● TASK STATEMENT
Copy out the entries word for word, from the first line through the line containing "pyautogui.click(x=746, y=213)", leaving out the pictures.

[Entries for locating text and elements on screen]

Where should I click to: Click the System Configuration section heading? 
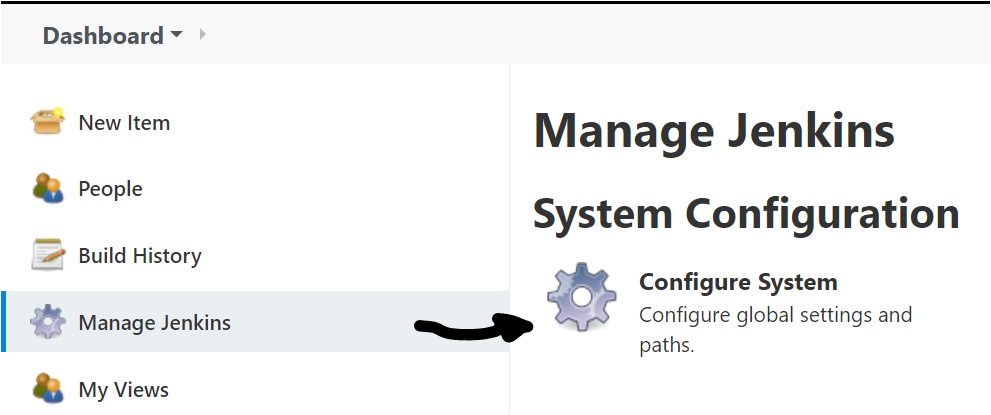pyautogui.click(x=746, y=213)
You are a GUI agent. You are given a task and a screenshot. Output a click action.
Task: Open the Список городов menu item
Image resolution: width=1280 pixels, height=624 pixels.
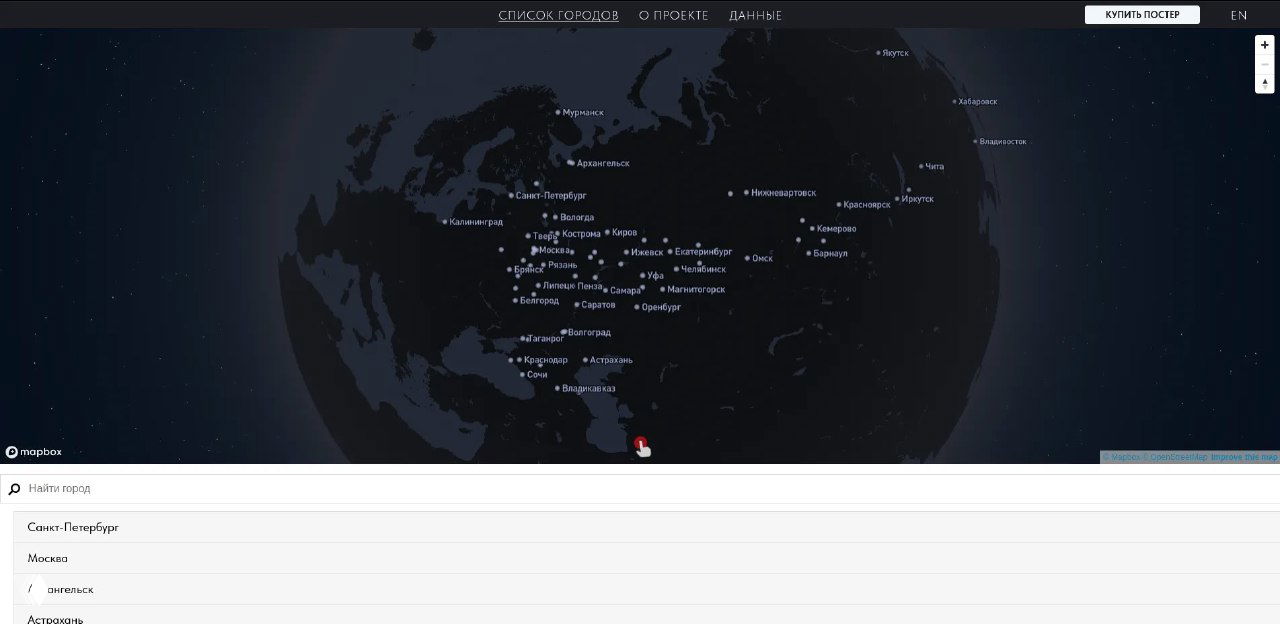pos(558,15)
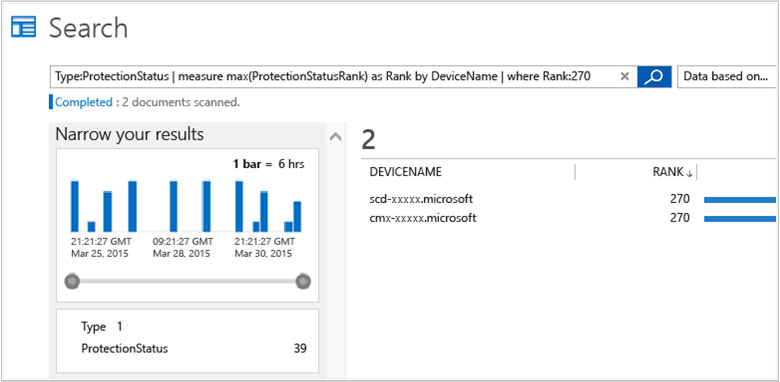This screenshot has height=382, width=780.
Task: Click the rank bar for cmx-xxxxx.microsoft
Action: 740,218
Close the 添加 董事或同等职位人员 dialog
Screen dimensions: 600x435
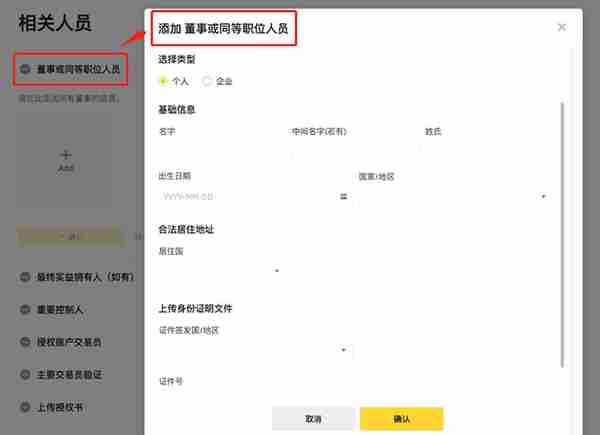click(x=562, y=28)
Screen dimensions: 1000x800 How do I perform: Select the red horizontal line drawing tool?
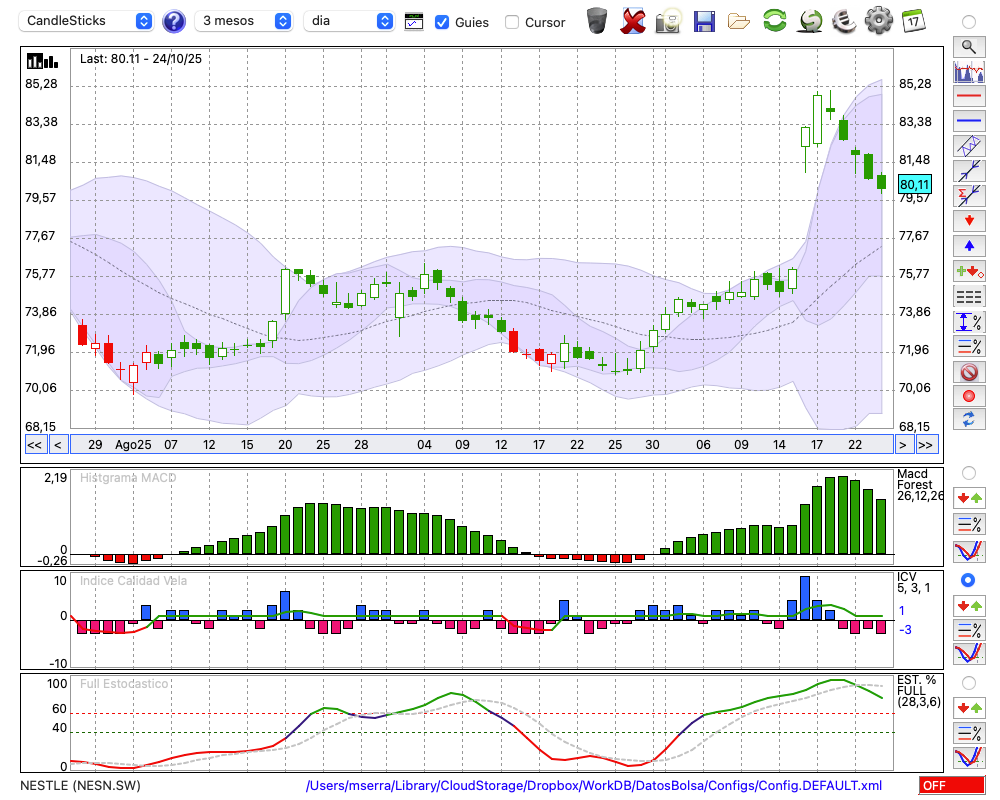[968, 97]
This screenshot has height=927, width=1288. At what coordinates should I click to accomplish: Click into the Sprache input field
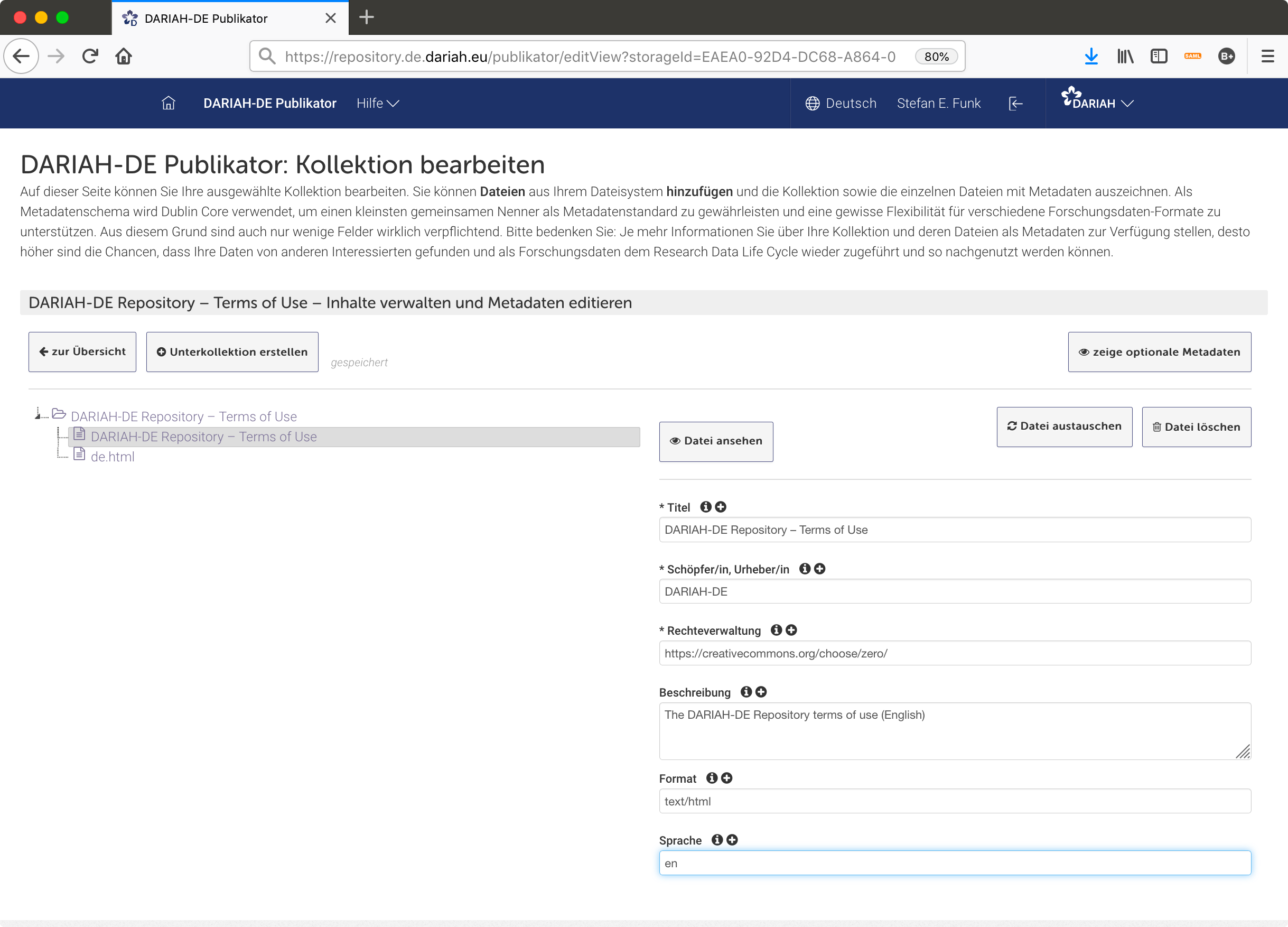[954, 864]

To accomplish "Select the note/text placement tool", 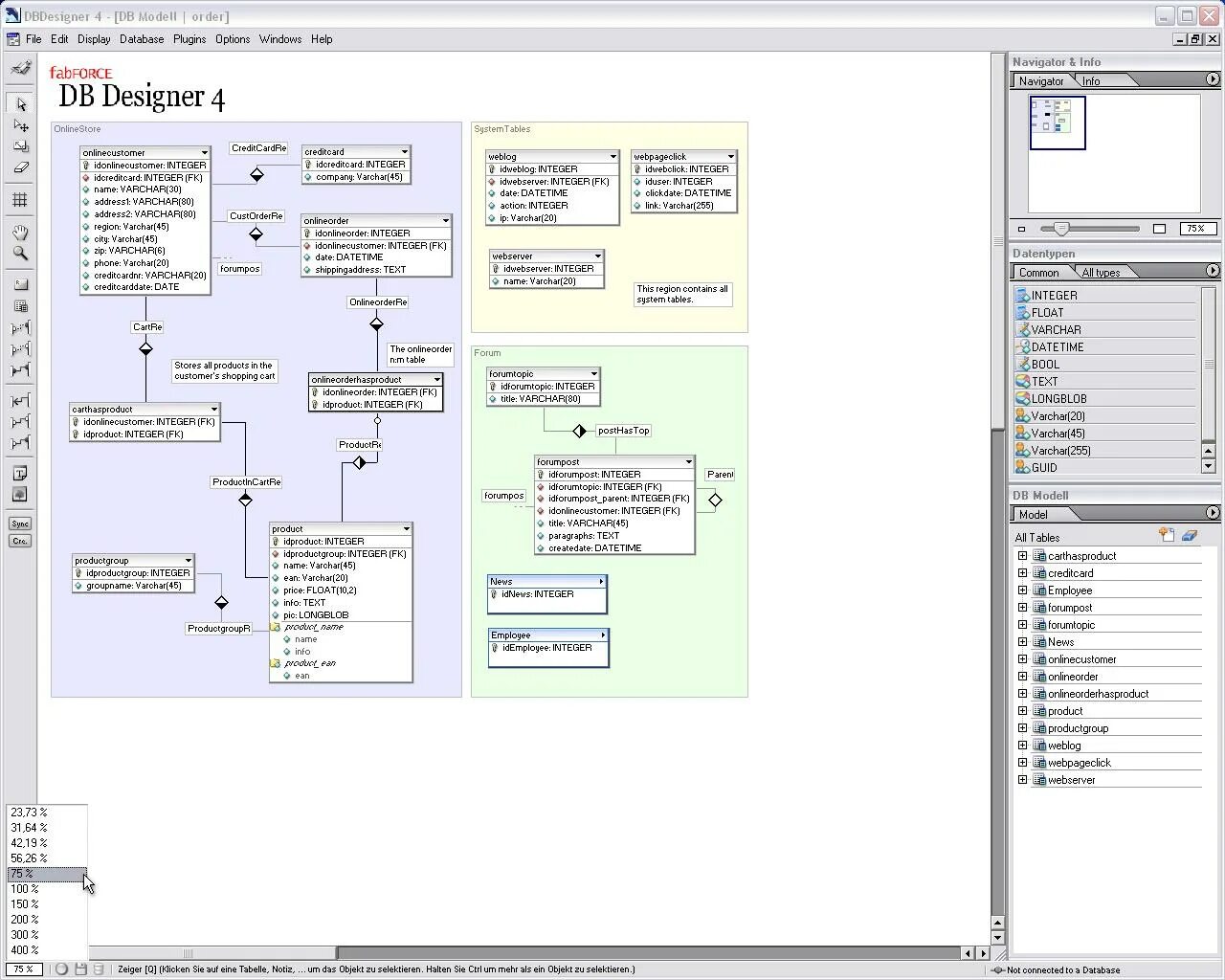I will [20, 473].
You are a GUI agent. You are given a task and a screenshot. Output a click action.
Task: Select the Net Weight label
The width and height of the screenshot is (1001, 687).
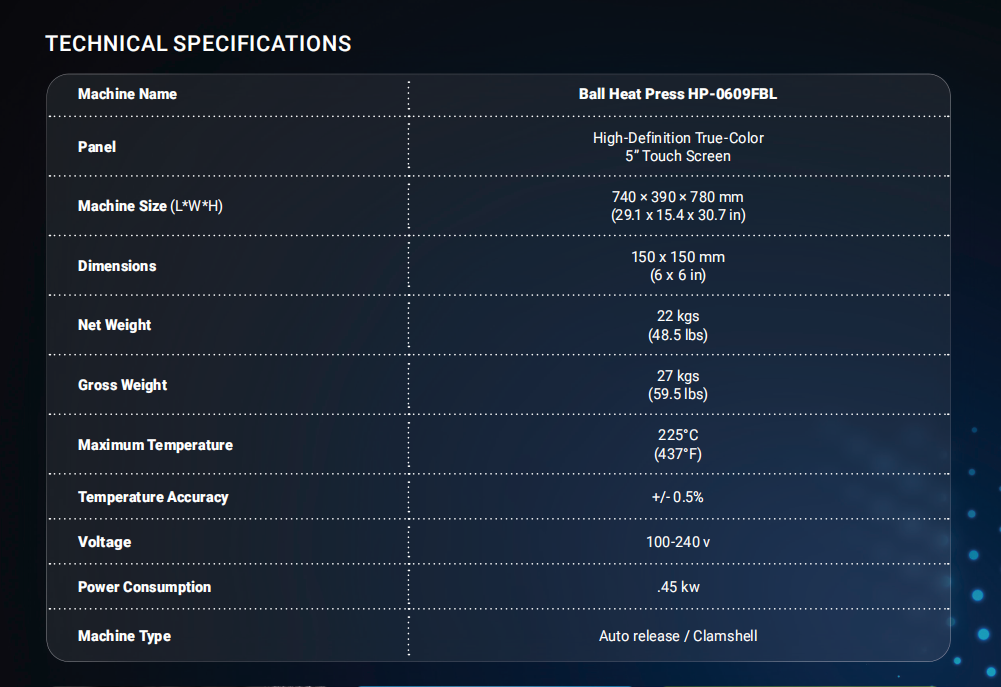pyautogui.click(x=114, y=325)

● SOLUTION TO THE EXERCISE
Where should I click to: Click the System Configuration section heading? 
pyautogui.click(x=746, y=213)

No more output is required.